[start]
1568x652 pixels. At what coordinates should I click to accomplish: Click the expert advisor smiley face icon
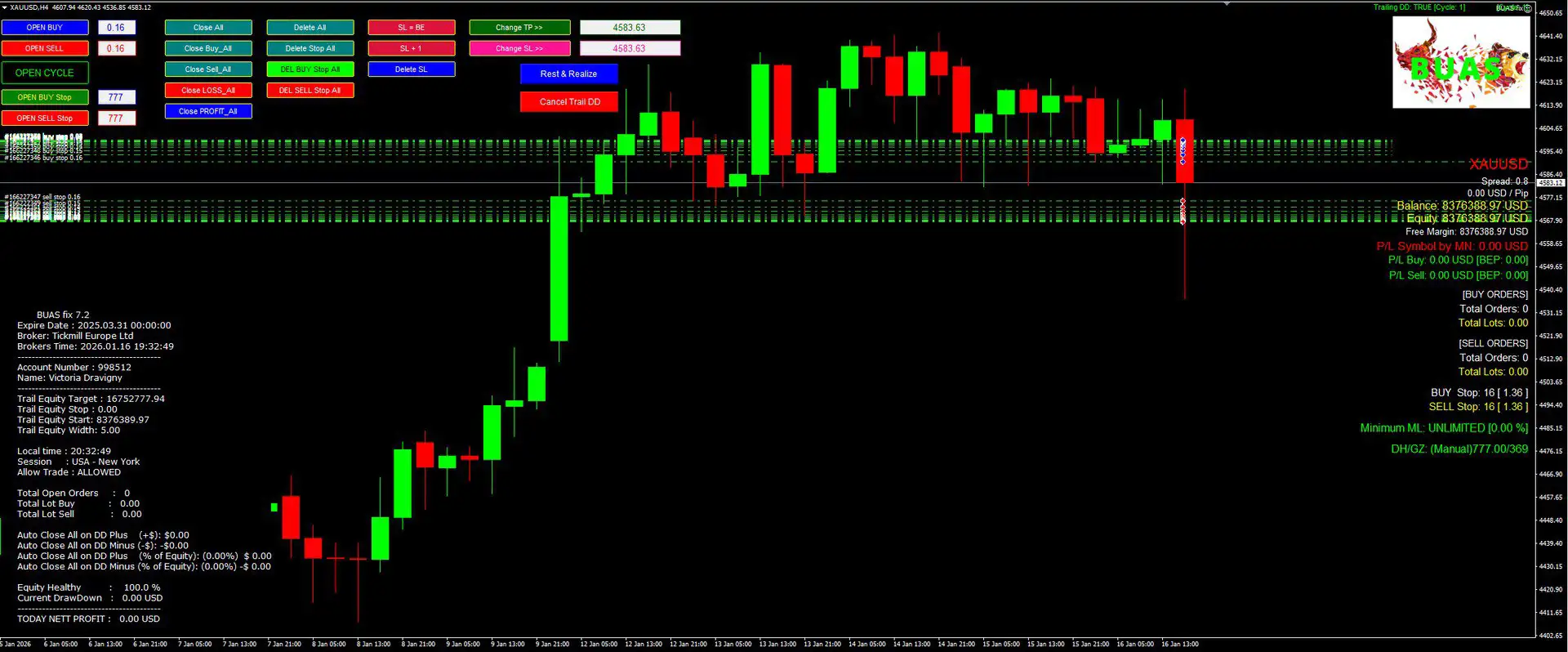click(1527, 8)
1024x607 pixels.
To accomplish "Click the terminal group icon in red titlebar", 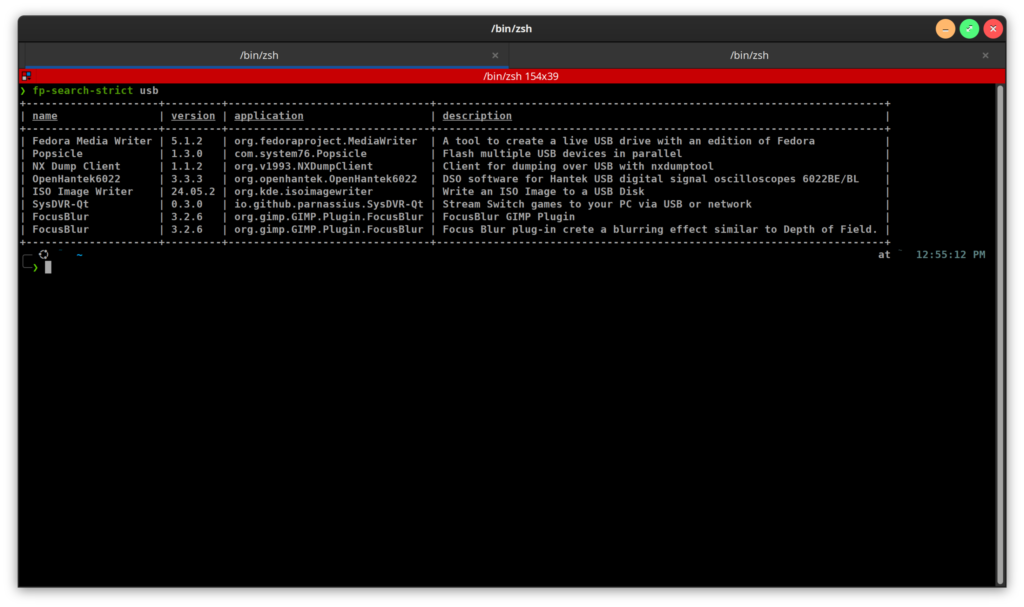I will [26, 76].
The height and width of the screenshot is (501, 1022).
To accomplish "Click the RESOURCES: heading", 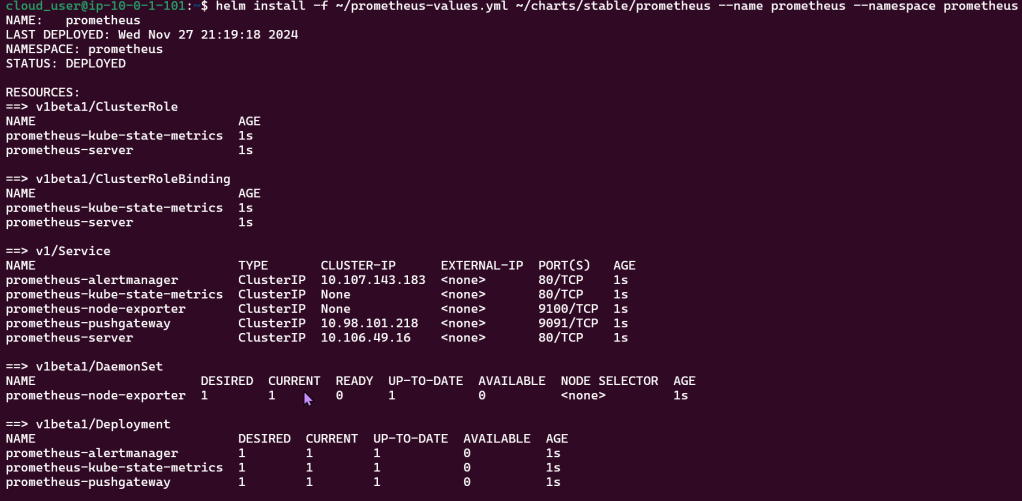I will click(43, 92).
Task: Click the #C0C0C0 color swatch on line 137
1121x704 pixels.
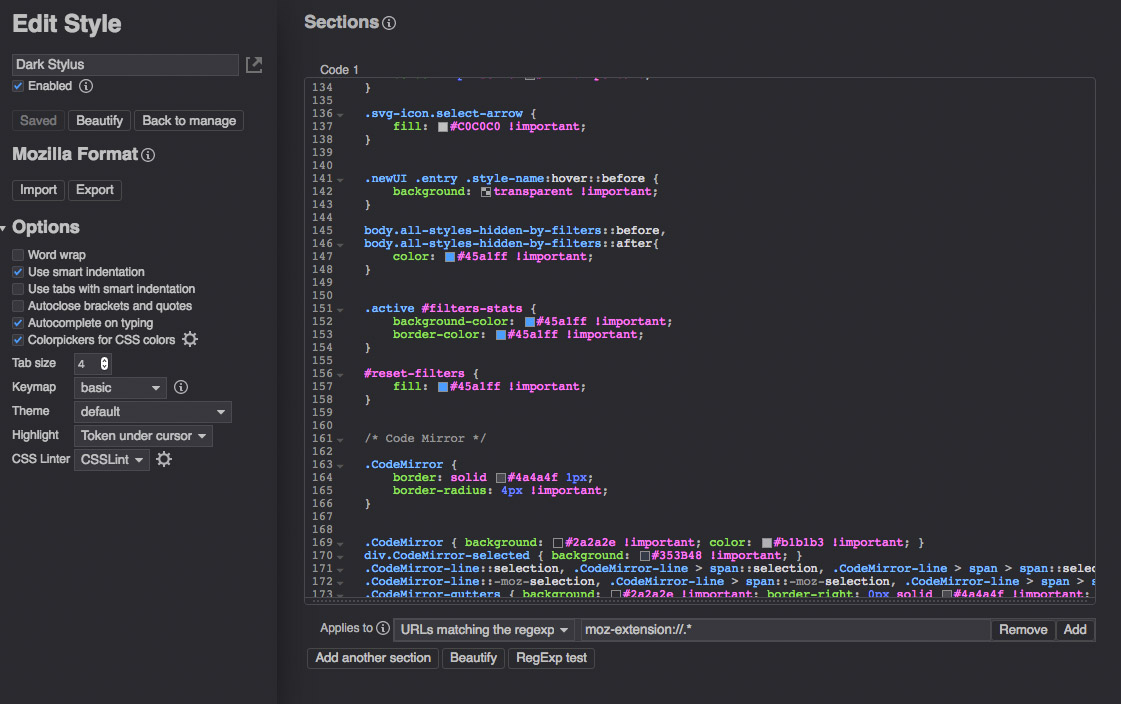Action: point(443,127)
[end]
Goal of the exercise =
Please lay out the entries as a Markdown table with the columns Row and Line, covering the lines from the one containing "Task: Click the" through the end of the entries, inclusive. Skip blank lines and leave the pictures out.

Task solution =
| Row | Line |
|---|---|
| 1 | Task: Click the #C0C0C0 color swatch on line 137 |
| 2 | 1121x704 pixels. |
| 3 | Action: point(443,127) |